> [Your instructions]:
Show each line of the data below that contains the string "This". Case counts.

------------------------------------

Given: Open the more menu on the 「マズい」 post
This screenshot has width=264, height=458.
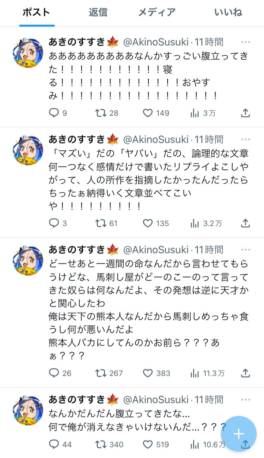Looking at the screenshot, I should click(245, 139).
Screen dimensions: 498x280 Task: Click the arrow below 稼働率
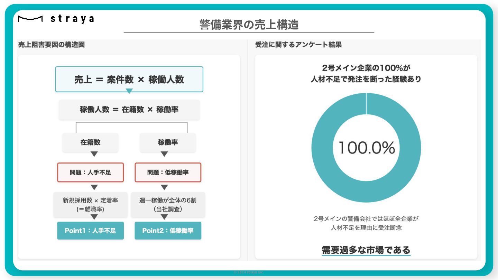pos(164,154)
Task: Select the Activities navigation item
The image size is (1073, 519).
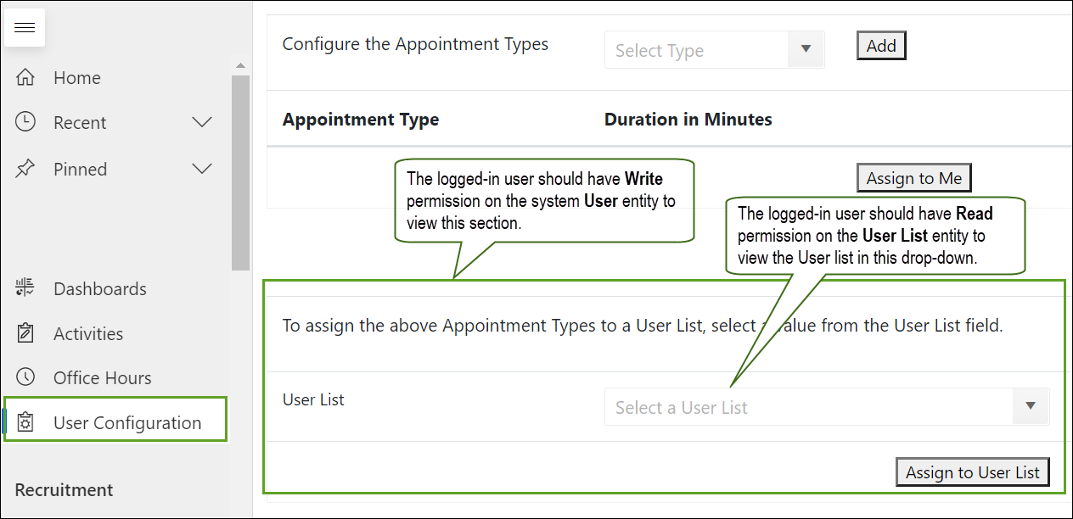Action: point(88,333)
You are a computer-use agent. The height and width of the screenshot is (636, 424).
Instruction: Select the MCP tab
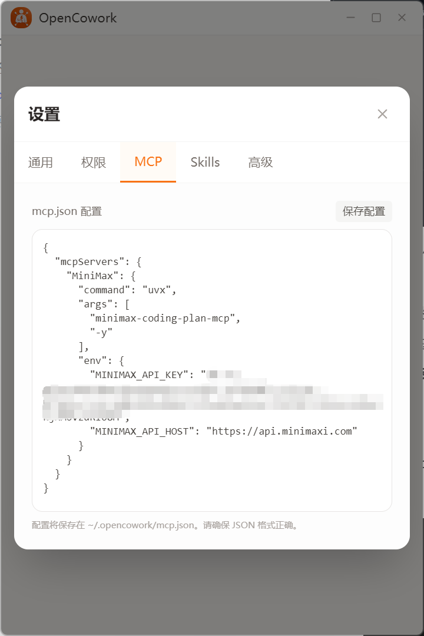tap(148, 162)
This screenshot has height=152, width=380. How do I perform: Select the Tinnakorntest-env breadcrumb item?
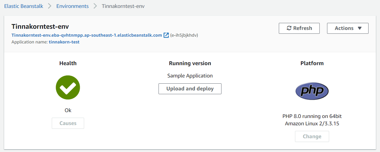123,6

------------------------------------

> [The answer]:
This screenshot has width=264, height=458.
This screenshot has height=152, width=380. How do I perform: Select the Tinnakorntest-env breadcrumb item?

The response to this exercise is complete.